── Supplied data

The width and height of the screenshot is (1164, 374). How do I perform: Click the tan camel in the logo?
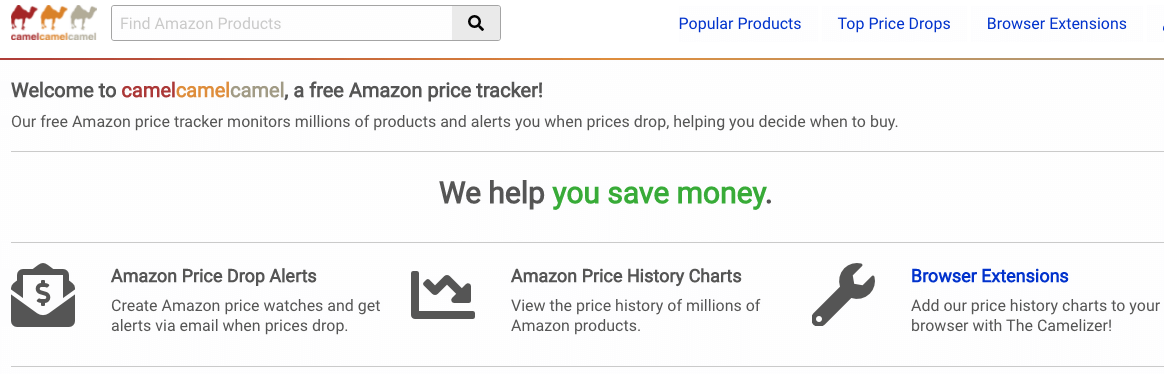click(x=84, y=17)
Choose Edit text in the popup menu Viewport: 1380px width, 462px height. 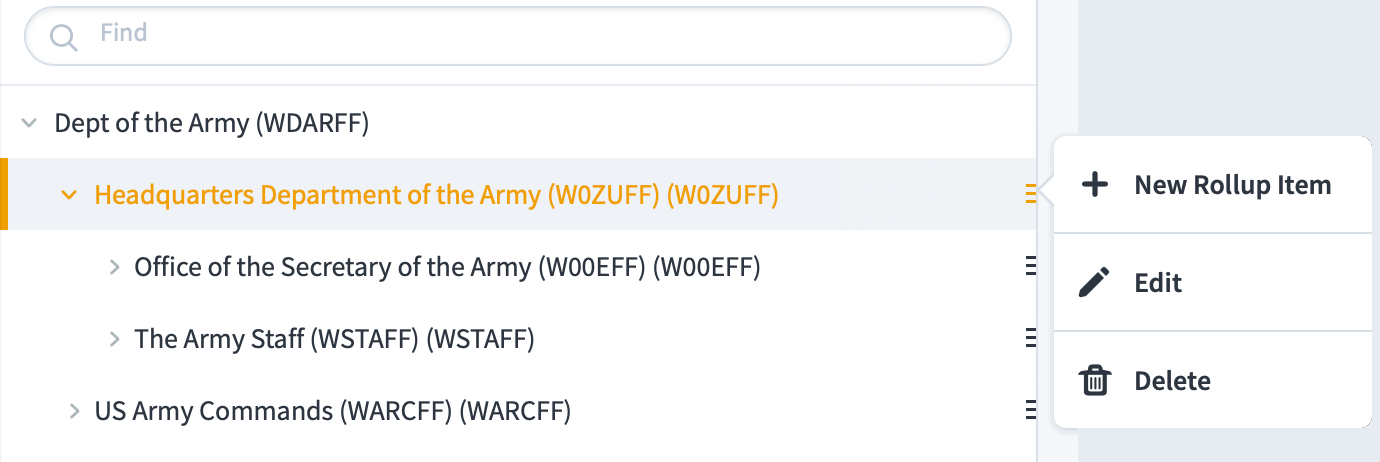pyautogui.click(x=1158, y=283)
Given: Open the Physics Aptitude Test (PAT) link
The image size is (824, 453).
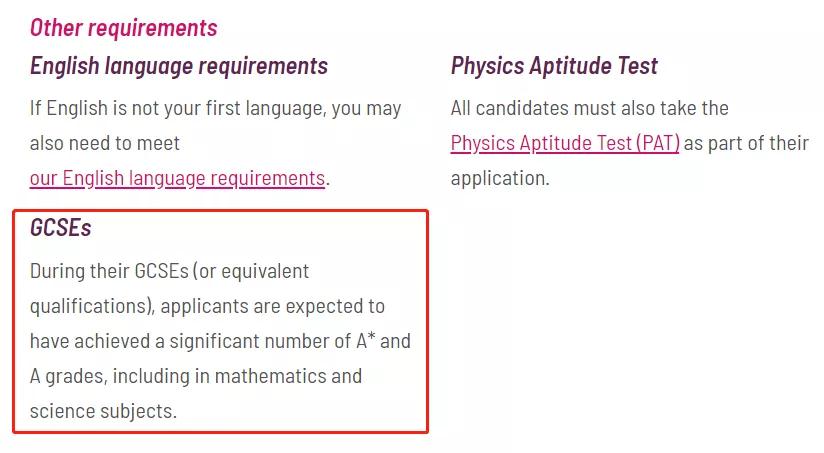Looking at the screenshot, I should (x=565, y=143).
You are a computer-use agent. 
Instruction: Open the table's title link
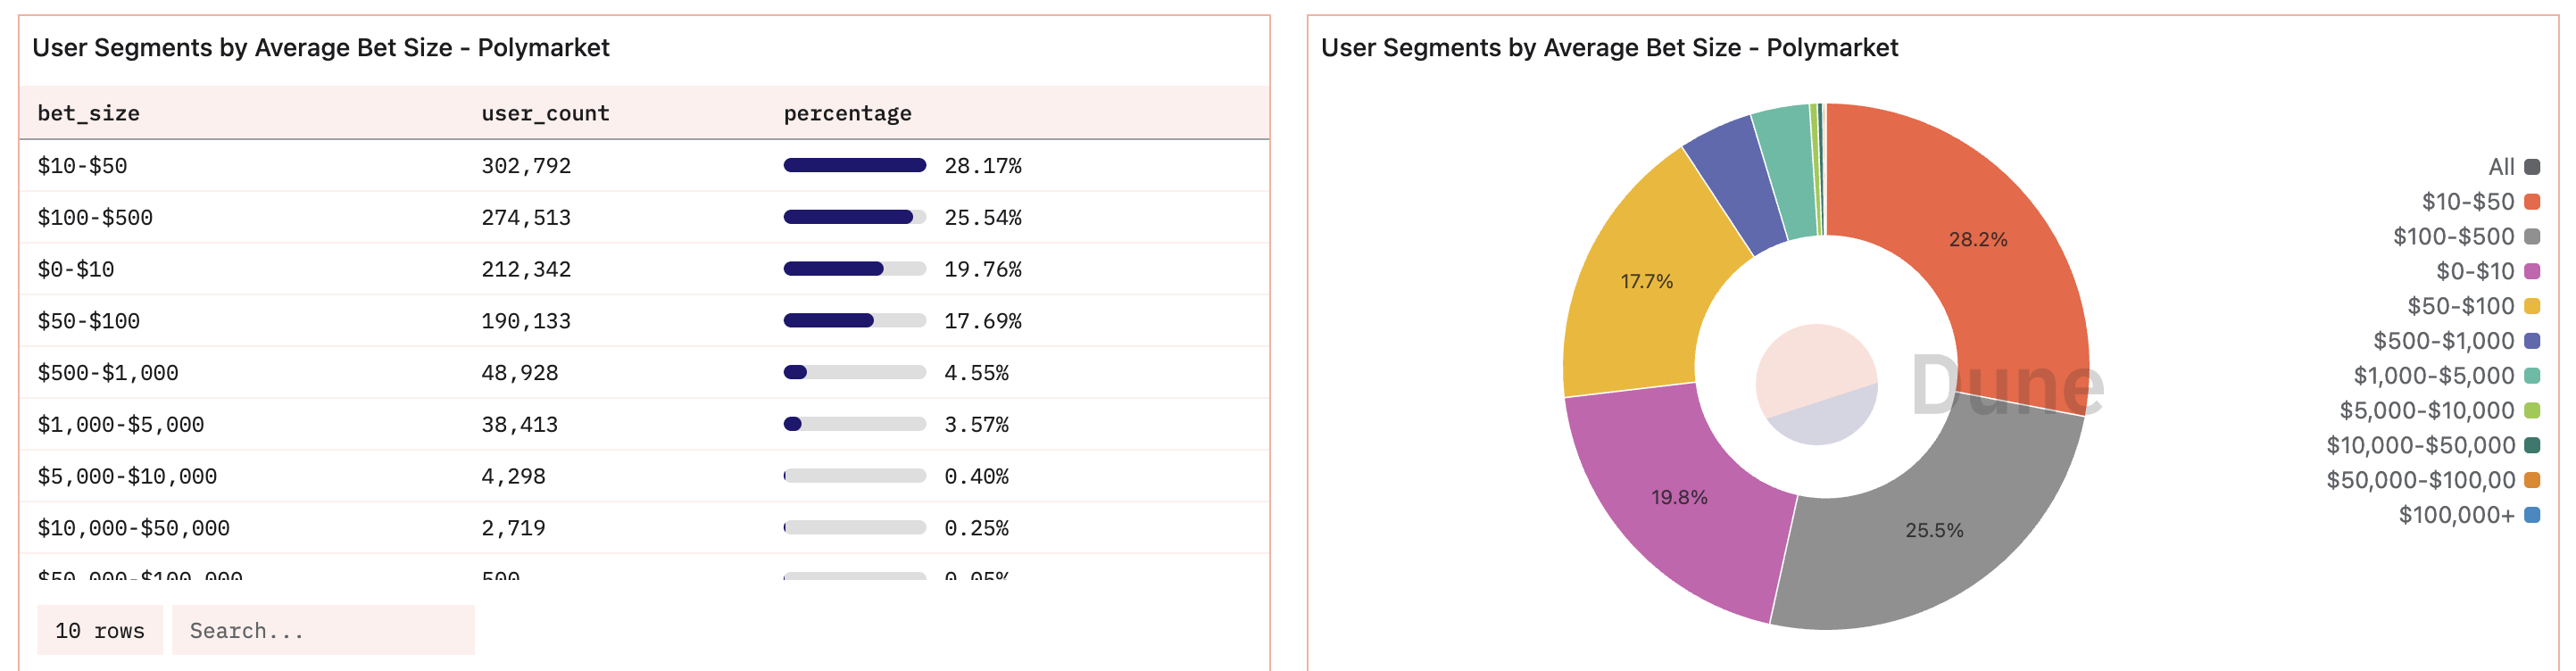(x=320, y=48)
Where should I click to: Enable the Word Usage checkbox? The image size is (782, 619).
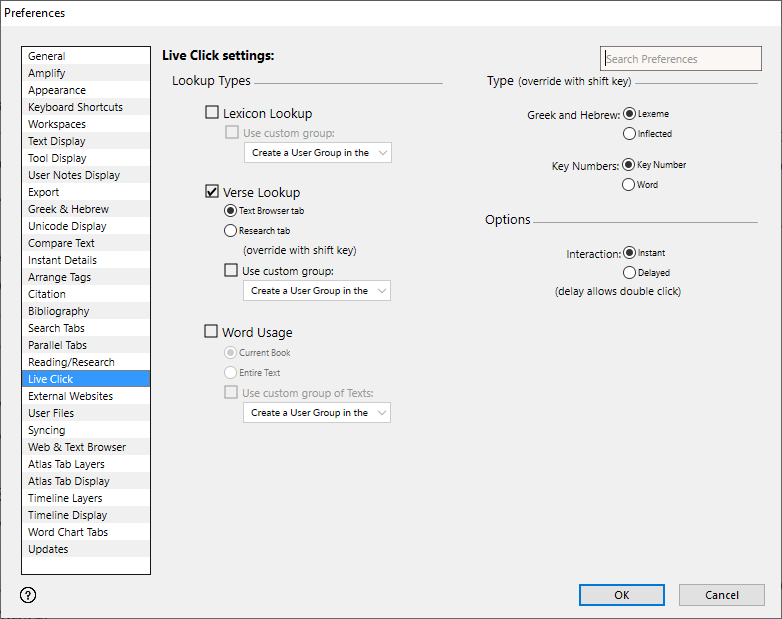(211, 332)
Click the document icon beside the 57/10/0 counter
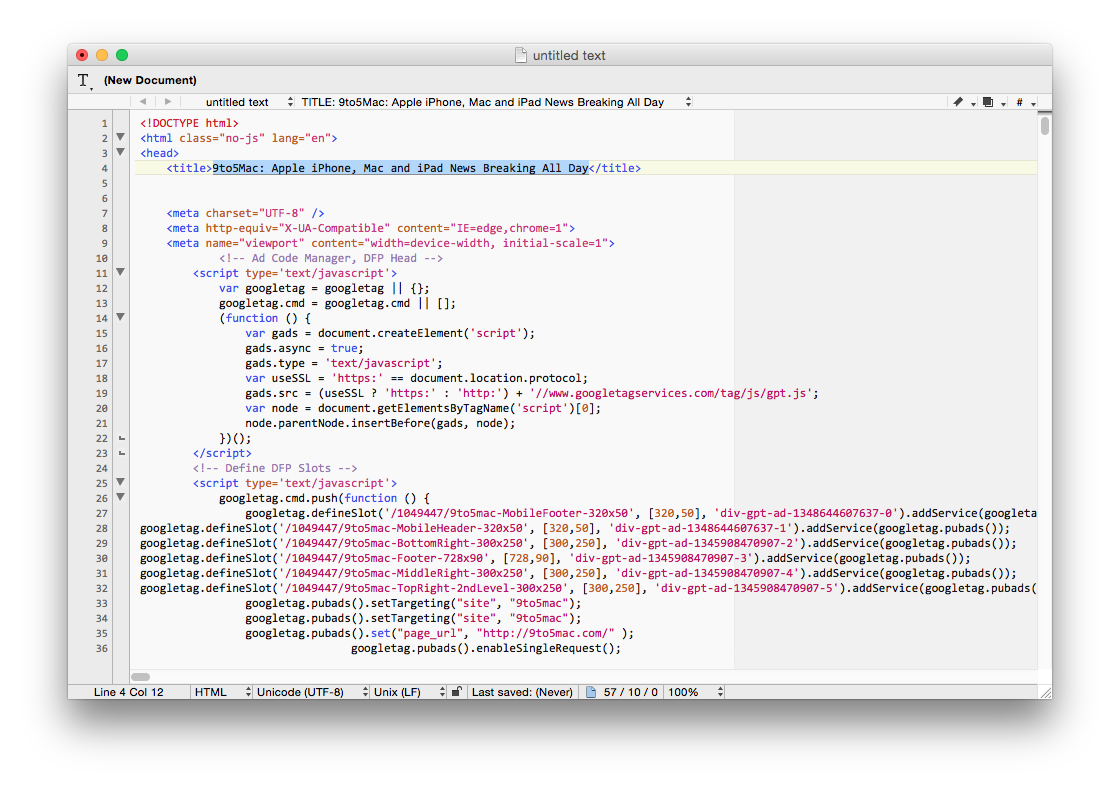The image size is (1120, 791). click(x=592, y=691)
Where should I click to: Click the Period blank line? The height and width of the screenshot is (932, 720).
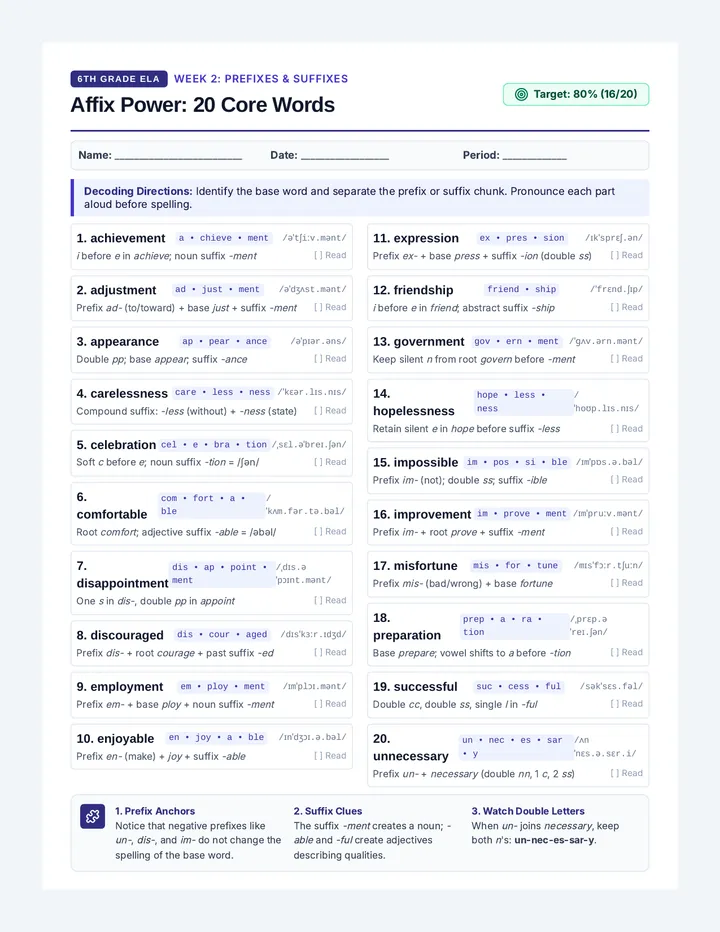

────

◆ **What to do**: All that is required is the lines from the line containing "Where should I click to: Enable" through the end of the records above, copied exactly, and none of the pictures.

◆ **Task result**:
Where should I click to: Enable the Word Usage checkbox? The image size is (782, 619).
(211, 332)
Click the document icon beside the 57/10/0 counter
The image size is (1120, 791). click(x=592, y=691)
Where should I click to: Click the Period blank line? The height and width of the screenshot is (932, 720).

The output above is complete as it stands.